Santiago H. Amigorena

Fragmento

ultipalabras

I

William Shakespeare ha muerto hoy.

La humanidad ha vivido.

Ahora me he quedado solo.

II

William Shakespeare ha muerto hoy.

Tenía ciento veinticuatro años.

Nunca nadie sabrá por qué ha sobrevivido hasta esa edad. Nadie sabría explicarlo: ni su cuerpo, debilitado por los años; ni su mente, aún lúcida pero desde hace tiempo resignada ya.

Los otros, esos con quienes hemos compartido nuestras noches y nuestras comidas, no eran como él: los otros tenían miedo.

Los vimos morir poco a poco: unas decenas por semana los primeros meses, unas decenas al mes los meses siguientes, y al final uno a uno, día tras día.

Los vimos morir sin sorpresa.

Los vimos morir sin inquietud ni compasión.

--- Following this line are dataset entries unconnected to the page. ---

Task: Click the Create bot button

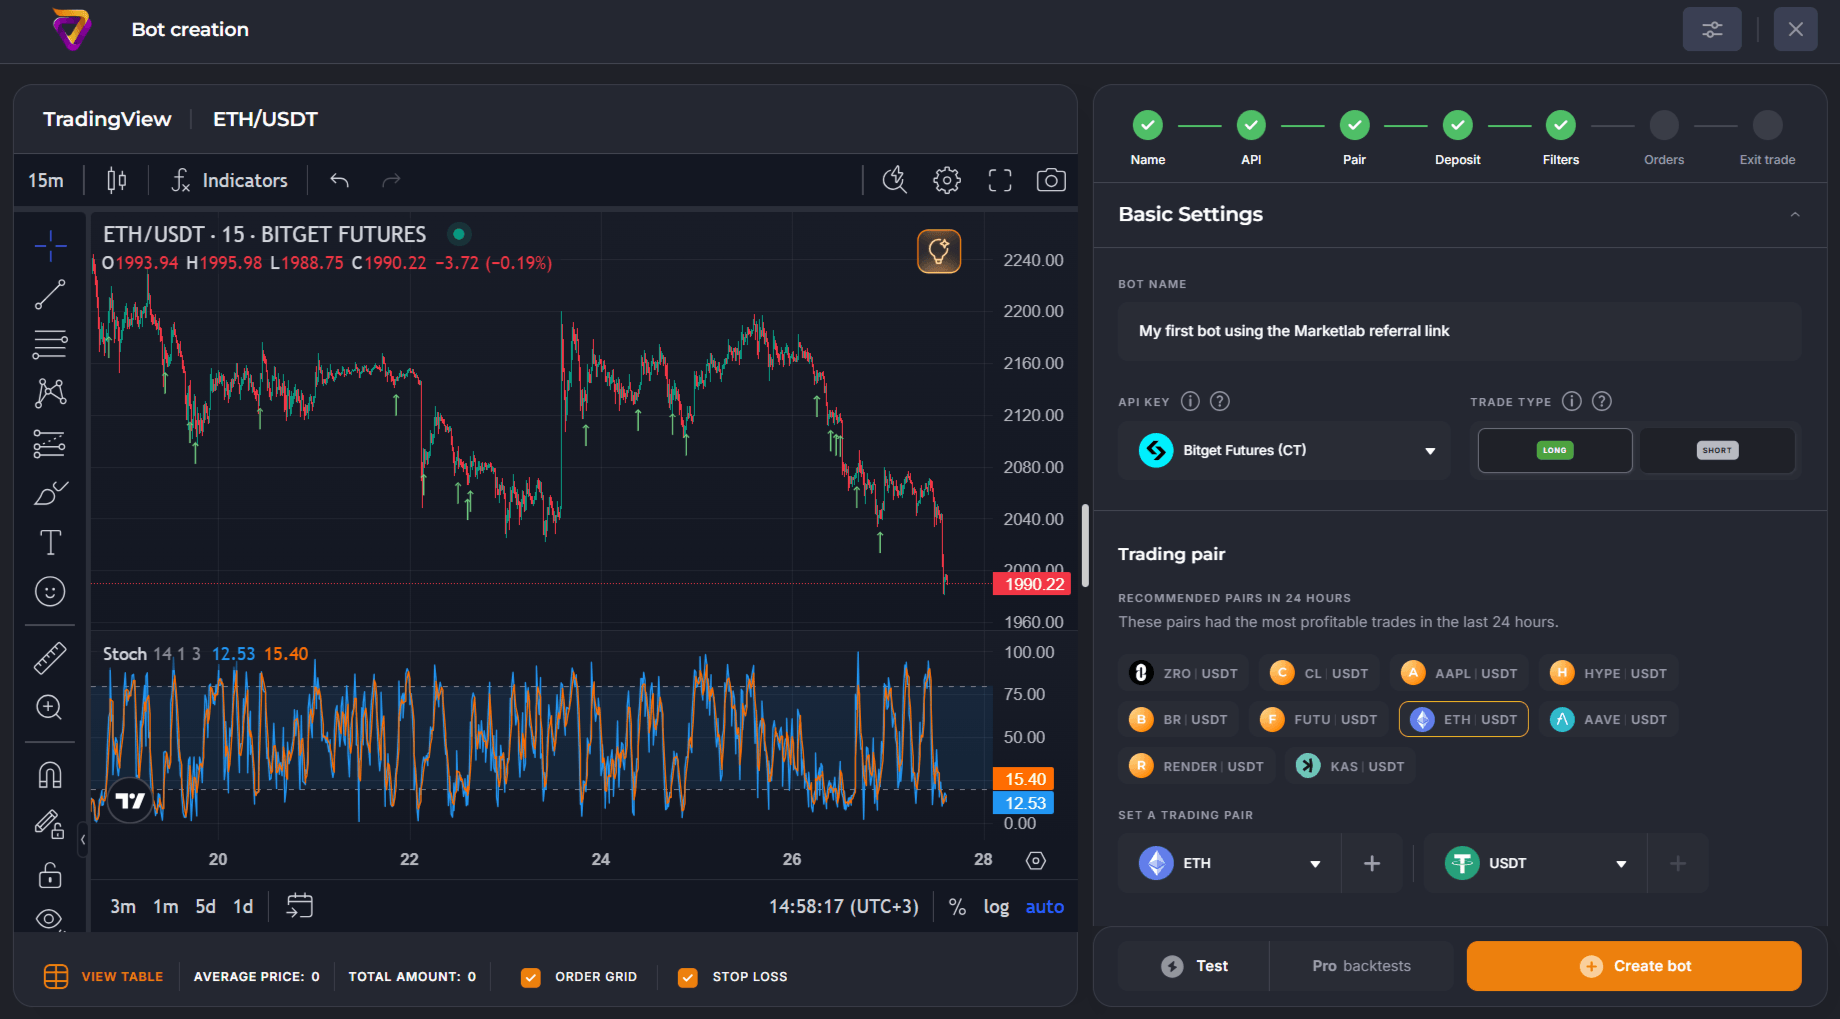Action: point(1633,966)
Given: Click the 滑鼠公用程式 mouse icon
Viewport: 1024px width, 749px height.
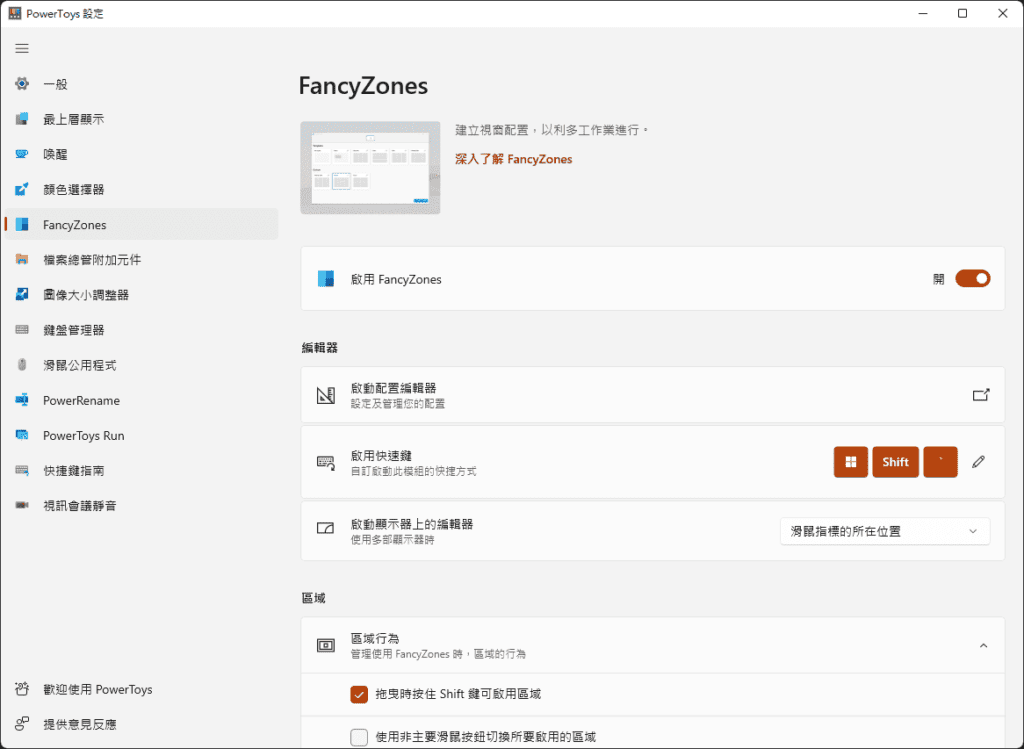Looking at the screenshot, I should 22,365.
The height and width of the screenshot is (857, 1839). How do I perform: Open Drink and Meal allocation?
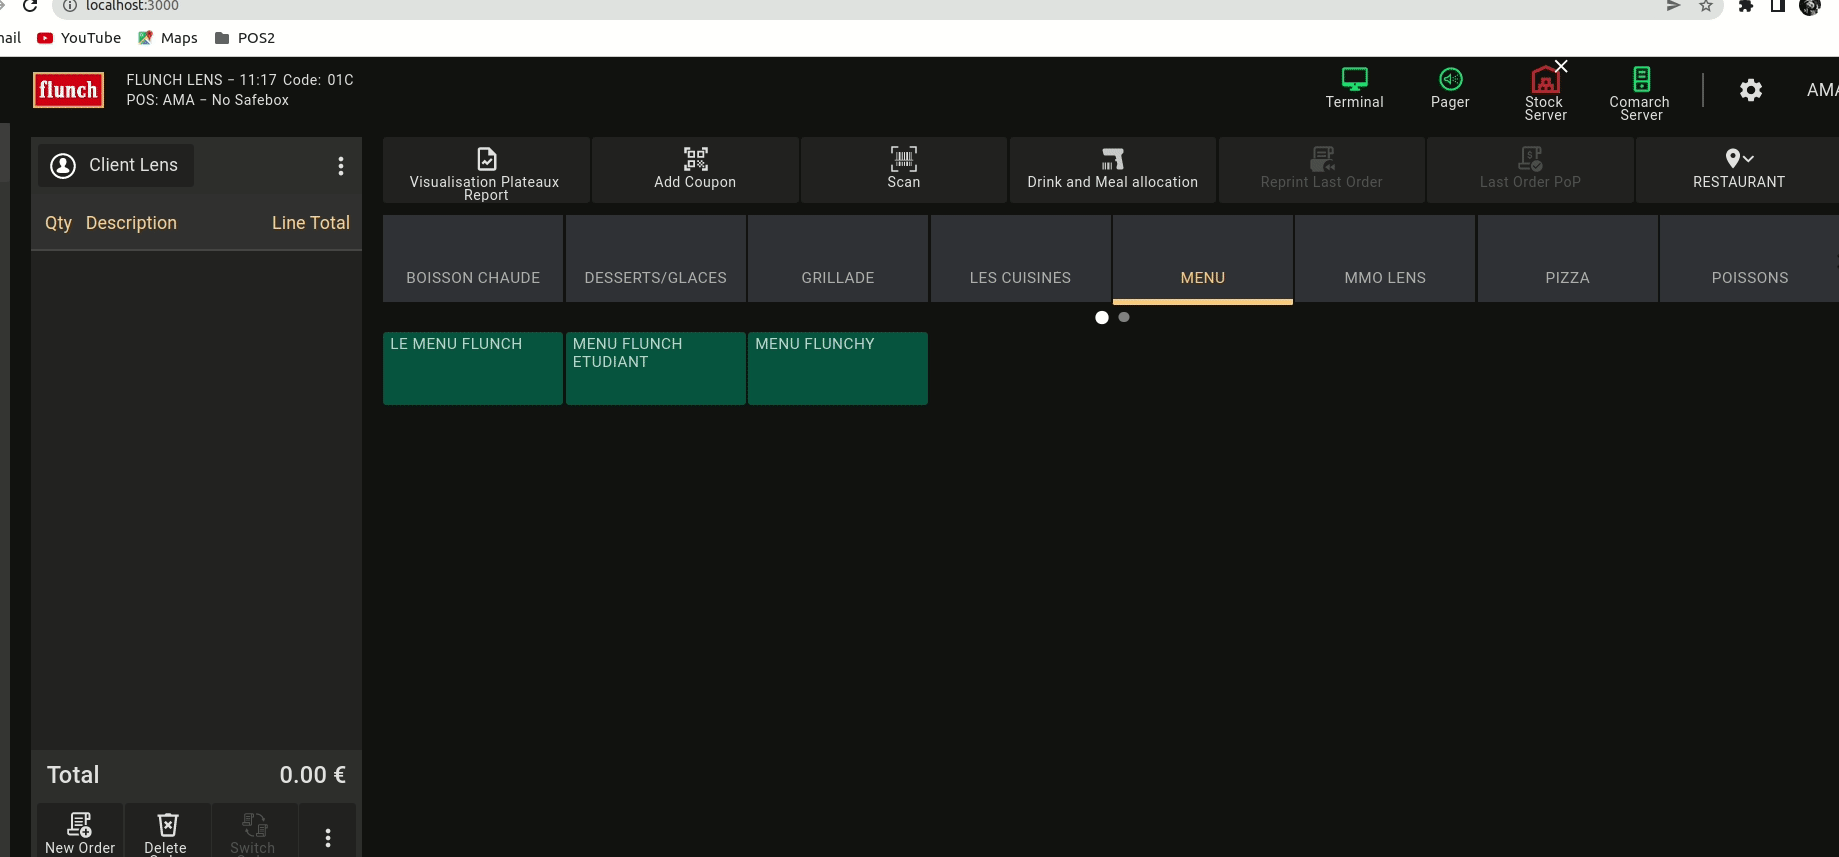tap(1112, 171)
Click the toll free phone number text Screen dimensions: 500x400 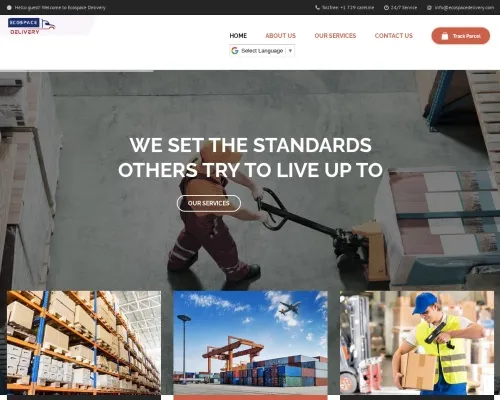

Los vimos irse, cuerpos abandonados por la vida para entrar en la sombra fría, con el más claro de todos los sentimientos: la comprensión.

Los otros tenían miedo, y muchos estaban locos: la locura de los unos residía en no saber si lo que habían vivido era cierto; la de los otros era una locura peligrosa que, más de una vez, los empujó a matar solo por encontrarse en mi lugar, solo por ser el último.

Los otros tenían miedo y muchos estaban locos; y solo el miedo y la locura los mantenían vivos.

III

Estamos a 14 de junio de 2086. No: estoy a 14 de junio de 2086.

William Shakespeare ha muerto hoy. Tenía ciento veinticuatro años.

Éramos dos. Y se ha ido.

La humanidad ha vivido.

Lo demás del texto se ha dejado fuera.